I've done my hour's research work for the day (summarizing and tabulating the soil organism data from last year's samples). I'm going to try to work this up for at least a poster at the Prairie Conference this summer.
I'm taking this weekend off (except for babysitting my grad student's germination experiment - I would have to come up here to let her in [the university is not very amenable to giving keys to students], so I told her I might as well just do the little bit of care that it needs on the weekend. [Besides, when she came in today, it sounded like she had laryngitis. Maybe having a weekend off without having to leave the house much will help her recover]). I'm just kind of worn out and I think I haven't had enough "quality time" with the piano, or my quilt in the frame, or my various knitting projects, or the books I'm reading, this week, and it makes me cranky and sad.
I think I'm going to try sharply limiting my time online on the weekends; I can waste a lot of time surfing when I could be playing the piano or quilting.

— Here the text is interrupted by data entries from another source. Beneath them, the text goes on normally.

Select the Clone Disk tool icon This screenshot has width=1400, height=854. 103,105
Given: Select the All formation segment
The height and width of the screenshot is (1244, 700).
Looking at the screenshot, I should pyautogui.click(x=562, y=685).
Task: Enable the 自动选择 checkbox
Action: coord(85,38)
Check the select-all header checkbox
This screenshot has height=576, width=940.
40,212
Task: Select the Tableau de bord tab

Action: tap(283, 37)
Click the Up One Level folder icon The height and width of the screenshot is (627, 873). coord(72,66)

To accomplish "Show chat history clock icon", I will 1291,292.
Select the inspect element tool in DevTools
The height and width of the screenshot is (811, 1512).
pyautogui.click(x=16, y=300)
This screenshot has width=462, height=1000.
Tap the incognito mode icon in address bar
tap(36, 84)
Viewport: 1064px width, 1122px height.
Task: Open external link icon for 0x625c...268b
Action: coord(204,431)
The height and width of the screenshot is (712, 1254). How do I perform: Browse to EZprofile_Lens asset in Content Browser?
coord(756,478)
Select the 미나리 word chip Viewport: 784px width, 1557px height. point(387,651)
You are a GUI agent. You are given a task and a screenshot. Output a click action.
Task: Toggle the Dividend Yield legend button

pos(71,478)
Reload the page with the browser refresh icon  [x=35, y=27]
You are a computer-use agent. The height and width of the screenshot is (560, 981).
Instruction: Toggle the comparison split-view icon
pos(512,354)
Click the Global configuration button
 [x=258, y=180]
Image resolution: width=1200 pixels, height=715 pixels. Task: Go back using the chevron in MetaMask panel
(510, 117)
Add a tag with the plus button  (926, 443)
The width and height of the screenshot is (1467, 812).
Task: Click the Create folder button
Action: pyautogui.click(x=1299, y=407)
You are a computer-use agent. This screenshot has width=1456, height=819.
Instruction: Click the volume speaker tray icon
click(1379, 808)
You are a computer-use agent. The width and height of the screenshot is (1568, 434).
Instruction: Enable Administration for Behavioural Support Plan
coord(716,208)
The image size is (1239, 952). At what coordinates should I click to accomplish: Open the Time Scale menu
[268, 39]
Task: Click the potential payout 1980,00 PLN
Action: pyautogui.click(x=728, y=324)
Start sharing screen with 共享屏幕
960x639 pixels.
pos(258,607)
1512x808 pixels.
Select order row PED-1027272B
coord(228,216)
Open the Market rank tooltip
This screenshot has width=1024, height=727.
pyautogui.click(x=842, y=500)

I'm also going to do a little bit of retail therapy. No, not of the frivolous kind, really. I need more paper towels and some other stuff that's cheaper/brands I prefer at the Target, so I'm going to go to Sherman. Go to the Target, get the stuff I need there (including more of the nice Boots the Chemist rosewater "toner" - it seems like I'm breaking out again this winter (stress?) and that seems to help reduce it). And go to the bookstore, see if the new KnitScene is in. And go grocery shopping at a nicer grocery store (Kroger's) than what I have in town.
I might also hit the craft stores. I don't NEED anything (Though I think I'm out of navy blue floss) but I do like to look at what they have.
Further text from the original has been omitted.